_What the task requires_
Could you reproduce the material starting at the line that contains "Click the Boot drive A: info text" and ending at the line that contains "click(497, 164)", changing "breadcrumb path" to "breadcrumb trail" and leaving everything else the same?

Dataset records

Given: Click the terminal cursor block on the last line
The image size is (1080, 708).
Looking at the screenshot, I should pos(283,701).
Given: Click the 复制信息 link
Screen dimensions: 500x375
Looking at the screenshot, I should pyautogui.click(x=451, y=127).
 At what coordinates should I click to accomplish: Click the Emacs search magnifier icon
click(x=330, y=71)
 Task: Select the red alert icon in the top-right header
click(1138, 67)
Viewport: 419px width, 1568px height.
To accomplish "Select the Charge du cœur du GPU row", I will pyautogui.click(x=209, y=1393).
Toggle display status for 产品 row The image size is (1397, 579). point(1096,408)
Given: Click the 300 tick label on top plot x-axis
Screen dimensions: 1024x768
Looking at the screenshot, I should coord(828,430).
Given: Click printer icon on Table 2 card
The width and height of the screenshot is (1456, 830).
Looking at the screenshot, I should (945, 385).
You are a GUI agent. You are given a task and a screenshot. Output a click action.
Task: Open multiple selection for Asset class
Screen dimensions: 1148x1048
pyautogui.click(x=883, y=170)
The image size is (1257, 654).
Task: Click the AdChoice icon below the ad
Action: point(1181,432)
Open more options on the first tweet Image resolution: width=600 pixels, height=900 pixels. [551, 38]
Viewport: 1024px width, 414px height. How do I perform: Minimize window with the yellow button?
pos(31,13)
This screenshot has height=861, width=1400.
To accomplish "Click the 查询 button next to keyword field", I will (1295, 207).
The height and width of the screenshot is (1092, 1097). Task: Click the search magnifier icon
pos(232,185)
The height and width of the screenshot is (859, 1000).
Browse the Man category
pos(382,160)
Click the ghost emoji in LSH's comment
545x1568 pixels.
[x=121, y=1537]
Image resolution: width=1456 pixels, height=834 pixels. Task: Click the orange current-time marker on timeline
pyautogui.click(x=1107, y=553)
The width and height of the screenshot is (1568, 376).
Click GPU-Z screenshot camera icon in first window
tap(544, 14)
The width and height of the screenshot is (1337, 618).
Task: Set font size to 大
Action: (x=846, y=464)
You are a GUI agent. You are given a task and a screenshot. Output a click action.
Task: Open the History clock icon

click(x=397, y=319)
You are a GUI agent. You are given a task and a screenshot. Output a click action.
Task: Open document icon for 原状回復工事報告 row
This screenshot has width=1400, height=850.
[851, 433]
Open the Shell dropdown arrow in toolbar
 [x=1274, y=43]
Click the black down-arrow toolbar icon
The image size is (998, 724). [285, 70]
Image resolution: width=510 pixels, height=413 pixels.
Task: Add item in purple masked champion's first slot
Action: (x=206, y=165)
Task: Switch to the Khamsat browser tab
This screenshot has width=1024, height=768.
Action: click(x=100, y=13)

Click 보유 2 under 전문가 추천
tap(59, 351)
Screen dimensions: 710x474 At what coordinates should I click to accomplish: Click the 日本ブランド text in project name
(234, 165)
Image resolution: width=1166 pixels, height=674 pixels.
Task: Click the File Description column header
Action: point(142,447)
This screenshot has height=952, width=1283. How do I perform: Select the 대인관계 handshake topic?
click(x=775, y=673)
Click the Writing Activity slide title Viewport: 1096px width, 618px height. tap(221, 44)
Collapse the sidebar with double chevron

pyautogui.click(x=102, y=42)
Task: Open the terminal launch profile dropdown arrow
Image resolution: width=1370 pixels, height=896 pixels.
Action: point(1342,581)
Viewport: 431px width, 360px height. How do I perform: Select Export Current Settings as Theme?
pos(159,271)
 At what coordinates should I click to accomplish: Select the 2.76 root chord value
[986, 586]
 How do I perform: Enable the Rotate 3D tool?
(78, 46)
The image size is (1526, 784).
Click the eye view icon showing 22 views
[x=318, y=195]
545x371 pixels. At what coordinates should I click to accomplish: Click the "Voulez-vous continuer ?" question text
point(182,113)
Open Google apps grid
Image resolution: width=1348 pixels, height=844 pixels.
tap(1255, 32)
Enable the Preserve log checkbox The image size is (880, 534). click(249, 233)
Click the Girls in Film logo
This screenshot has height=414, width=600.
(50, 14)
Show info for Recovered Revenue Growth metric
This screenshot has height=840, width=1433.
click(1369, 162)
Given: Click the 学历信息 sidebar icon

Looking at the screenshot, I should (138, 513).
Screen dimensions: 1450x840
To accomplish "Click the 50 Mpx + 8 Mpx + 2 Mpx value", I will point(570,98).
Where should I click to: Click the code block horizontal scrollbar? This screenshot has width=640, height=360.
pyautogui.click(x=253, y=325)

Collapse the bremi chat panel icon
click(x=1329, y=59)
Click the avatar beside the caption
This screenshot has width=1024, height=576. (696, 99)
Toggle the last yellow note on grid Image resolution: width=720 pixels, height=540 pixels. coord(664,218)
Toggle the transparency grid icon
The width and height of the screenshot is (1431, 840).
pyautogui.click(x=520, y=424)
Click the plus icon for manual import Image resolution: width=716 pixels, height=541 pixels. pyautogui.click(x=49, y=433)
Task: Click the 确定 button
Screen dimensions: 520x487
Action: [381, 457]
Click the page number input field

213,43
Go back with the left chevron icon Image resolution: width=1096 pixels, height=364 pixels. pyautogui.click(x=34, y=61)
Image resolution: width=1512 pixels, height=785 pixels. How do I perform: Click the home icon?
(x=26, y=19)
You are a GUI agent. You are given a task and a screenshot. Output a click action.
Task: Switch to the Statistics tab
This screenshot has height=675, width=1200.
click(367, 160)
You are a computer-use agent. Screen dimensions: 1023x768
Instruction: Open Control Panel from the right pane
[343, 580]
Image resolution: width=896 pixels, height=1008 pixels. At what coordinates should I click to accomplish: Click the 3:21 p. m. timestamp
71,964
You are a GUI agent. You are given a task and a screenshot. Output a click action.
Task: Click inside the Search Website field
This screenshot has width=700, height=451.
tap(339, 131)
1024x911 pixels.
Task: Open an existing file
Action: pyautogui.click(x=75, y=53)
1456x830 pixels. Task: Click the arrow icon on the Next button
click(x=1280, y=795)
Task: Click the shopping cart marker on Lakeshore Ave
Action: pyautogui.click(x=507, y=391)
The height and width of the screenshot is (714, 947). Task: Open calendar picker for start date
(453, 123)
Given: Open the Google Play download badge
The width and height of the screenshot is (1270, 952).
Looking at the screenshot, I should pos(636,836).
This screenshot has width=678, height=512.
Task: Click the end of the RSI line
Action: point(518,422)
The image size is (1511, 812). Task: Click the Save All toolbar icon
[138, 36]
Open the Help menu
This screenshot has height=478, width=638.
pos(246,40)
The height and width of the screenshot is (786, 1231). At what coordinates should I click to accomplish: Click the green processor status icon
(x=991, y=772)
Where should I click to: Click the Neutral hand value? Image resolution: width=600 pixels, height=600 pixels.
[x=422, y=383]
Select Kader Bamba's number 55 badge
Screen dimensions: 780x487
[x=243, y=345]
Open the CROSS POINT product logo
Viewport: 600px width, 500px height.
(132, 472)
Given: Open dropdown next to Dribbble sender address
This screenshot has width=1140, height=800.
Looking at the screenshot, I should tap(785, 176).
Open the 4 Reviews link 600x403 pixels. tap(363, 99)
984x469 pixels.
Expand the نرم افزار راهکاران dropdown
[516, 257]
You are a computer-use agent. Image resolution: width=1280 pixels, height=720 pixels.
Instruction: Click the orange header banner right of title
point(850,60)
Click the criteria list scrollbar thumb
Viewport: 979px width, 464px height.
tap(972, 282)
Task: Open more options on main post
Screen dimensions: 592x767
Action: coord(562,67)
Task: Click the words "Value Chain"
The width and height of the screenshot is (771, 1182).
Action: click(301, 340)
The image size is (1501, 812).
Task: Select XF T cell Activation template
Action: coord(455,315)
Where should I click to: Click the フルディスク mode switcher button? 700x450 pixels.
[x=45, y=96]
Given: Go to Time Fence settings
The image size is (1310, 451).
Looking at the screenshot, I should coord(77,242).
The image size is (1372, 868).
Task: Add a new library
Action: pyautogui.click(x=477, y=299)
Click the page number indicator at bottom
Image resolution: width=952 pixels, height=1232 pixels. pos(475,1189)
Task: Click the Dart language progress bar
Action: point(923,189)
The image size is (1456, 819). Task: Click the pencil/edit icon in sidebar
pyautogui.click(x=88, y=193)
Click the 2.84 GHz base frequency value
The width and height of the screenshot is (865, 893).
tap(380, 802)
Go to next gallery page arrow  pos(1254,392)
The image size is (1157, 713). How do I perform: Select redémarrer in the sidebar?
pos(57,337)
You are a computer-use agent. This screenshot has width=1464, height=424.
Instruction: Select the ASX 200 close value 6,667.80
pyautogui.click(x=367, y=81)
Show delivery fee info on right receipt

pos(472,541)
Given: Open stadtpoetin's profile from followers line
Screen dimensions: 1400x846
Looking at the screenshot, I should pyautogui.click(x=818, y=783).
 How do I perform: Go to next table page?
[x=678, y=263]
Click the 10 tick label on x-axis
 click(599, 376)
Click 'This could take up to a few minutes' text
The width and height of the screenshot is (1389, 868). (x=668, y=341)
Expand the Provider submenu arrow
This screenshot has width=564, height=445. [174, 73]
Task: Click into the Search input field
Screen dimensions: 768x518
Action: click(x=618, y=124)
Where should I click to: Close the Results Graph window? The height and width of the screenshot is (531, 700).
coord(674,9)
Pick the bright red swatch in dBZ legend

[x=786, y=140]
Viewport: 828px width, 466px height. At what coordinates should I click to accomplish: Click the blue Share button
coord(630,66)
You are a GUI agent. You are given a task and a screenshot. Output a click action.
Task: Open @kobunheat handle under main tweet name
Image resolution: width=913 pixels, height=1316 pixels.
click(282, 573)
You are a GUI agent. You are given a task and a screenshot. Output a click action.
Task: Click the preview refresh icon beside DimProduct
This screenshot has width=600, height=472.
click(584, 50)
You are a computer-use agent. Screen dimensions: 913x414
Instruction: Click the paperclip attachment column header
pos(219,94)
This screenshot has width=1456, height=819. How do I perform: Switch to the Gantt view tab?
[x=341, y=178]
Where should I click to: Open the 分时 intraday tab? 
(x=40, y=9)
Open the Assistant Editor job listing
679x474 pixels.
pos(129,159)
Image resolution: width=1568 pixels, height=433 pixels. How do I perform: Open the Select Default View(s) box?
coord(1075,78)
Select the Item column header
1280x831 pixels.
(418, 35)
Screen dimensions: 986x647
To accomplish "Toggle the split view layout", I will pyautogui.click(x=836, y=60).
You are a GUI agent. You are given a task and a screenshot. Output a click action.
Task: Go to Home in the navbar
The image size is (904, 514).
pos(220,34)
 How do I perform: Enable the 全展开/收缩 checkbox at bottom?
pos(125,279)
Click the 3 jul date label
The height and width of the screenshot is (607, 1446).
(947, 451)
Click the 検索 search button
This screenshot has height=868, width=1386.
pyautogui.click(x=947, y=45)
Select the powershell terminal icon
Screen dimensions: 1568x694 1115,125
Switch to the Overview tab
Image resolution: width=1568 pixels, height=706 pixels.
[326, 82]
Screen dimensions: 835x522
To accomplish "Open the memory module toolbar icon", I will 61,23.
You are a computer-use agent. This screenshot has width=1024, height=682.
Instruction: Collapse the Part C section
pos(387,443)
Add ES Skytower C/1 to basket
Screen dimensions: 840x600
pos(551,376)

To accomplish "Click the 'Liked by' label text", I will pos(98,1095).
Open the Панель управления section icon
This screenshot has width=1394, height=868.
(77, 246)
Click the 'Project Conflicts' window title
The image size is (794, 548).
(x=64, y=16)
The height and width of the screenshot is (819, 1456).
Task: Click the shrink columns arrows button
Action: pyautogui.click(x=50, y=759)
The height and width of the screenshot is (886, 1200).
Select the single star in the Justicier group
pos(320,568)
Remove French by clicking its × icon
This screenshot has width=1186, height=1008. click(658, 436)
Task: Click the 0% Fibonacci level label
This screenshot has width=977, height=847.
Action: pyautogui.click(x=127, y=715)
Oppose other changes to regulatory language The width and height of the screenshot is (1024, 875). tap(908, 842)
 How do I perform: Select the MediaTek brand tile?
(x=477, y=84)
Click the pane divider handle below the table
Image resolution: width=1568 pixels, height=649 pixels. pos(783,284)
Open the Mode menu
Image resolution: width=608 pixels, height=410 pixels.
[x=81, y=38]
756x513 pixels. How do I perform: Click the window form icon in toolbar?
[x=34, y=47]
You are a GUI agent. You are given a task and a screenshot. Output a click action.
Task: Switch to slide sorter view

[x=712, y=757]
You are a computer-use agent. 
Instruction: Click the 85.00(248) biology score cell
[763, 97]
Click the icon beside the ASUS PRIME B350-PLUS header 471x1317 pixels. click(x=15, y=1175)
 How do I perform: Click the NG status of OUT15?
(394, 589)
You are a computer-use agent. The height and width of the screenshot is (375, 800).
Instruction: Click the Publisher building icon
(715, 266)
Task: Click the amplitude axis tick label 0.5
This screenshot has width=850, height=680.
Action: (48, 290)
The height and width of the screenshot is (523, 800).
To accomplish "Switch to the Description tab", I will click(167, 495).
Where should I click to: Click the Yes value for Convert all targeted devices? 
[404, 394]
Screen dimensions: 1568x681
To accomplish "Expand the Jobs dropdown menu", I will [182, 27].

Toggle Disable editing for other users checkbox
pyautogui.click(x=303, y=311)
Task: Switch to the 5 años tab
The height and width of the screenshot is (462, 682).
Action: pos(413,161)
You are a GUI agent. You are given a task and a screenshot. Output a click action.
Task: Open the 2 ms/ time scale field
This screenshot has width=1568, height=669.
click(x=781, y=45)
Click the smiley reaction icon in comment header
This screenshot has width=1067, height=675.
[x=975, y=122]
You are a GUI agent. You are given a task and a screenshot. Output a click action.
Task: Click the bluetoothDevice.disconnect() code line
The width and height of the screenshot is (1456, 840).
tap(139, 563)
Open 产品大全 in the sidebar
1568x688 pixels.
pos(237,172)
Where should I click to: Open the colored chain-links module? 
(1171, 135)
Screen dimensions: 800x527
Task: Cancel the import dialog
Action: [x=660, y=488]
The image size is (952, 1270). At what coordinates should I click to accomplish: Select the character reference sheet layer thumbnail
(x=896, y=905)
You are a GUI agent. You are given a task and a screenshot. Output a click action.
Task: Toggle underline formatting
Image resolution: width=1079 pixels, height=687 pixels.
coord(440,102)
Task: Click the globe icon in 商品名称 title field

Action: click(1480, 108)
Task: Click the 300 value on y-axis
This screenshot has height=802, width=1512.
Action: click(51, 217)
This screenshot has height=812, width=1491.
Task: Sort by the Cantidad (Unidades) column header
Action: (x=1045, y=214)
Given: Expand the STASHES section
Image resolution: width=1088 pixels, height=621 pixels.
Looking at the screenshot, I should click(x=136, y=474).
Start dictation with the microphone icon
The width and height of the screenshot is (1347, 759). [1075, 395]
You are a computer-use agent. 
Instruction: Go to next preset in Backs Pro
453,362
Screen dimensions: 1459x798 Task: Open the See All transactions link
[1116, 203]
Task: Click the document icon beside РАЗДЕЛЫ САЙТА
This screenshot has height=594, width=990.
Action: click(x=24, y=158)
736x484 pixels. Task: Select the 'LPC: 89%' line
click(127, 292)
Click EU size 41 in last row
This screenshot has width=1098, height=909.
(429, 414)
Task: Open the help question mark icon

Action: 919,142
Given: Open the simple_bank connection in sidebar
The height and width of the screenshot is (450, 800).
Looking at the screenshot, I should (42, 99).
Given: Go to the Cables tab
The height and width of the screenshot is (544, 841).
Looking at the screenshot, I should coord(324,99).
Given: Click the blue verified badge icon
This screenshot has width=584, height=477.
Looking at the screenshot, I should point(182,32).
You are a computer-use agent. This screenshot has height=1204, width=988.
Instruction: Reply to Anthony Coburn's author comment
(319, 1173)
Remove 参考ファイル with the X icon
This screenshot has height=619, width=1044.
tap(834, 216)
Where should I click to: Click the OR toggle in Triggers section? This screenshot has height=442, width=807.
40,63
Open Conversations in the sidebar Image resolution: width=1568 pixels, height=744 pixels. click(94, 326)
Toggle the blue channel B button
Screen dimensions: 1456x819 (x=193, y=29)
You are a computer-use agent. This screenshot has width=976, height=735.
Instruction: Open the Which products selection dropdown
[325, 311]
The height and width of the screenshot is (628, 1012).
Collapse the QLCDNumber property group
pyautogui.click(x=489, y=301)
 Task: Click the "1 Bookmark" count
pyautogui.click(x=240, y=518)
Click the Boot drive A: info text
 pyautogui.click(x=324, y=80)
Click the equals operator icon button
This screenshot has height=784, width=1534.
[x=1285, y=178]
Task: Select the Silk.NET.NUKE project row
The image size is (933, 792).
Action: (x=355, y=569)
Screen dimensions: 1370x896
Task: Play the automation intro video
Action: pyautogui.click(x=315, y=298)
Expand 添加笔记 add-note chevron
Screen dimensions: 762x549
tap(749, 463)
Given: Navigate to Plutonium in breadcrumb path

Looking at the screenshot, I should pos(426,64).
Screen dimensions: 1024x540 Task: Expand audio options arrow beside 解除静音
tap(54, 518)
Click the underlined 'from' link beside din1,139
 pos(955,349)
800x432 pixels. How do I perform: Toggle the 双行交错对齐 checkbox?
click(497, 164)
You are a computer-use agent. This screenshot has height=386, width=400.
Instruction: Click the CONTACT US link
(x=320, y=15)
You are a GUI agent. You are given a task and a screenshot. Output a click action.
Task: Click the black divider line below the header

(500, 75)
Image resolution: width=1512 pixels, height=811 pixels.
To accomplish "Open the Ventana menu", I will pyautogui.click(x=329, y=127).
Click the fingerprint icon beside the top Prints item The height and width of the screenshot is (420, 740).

_Complete output_
Click the Boot drive A: info text
 pyautogui.click(x=324, y=80)
Click the equals operator icon button
This screenshot has height=784, width=1534.
[x=1285, y=178]
Task: Select the Silk.NET.NUKE project row
The image size is (933, 792).
Action: (x=355, y=569)
Screen dimensions: 1370x896
Task: Play the automation intro video
Action: pyautogui.click(x=315, y=298)
Expand 添加笔记 add-note chevron
Screen dimensions: 762x549
tap(749, 463)
Given: Navigate to Plutonium in breadcrumb trail

Looking at the screenshot, I should pos(426,64).
Screen dimensions: 1024x540 Task: Expand audio options arrow beside 解除静音
tap(54, 518)
Click the underlined 'from' link beside din1,139
 pos(955,349)
800x432 pixels. How do I perform: Toggle the 双行交错对齐 checkbox?
click(497, 164)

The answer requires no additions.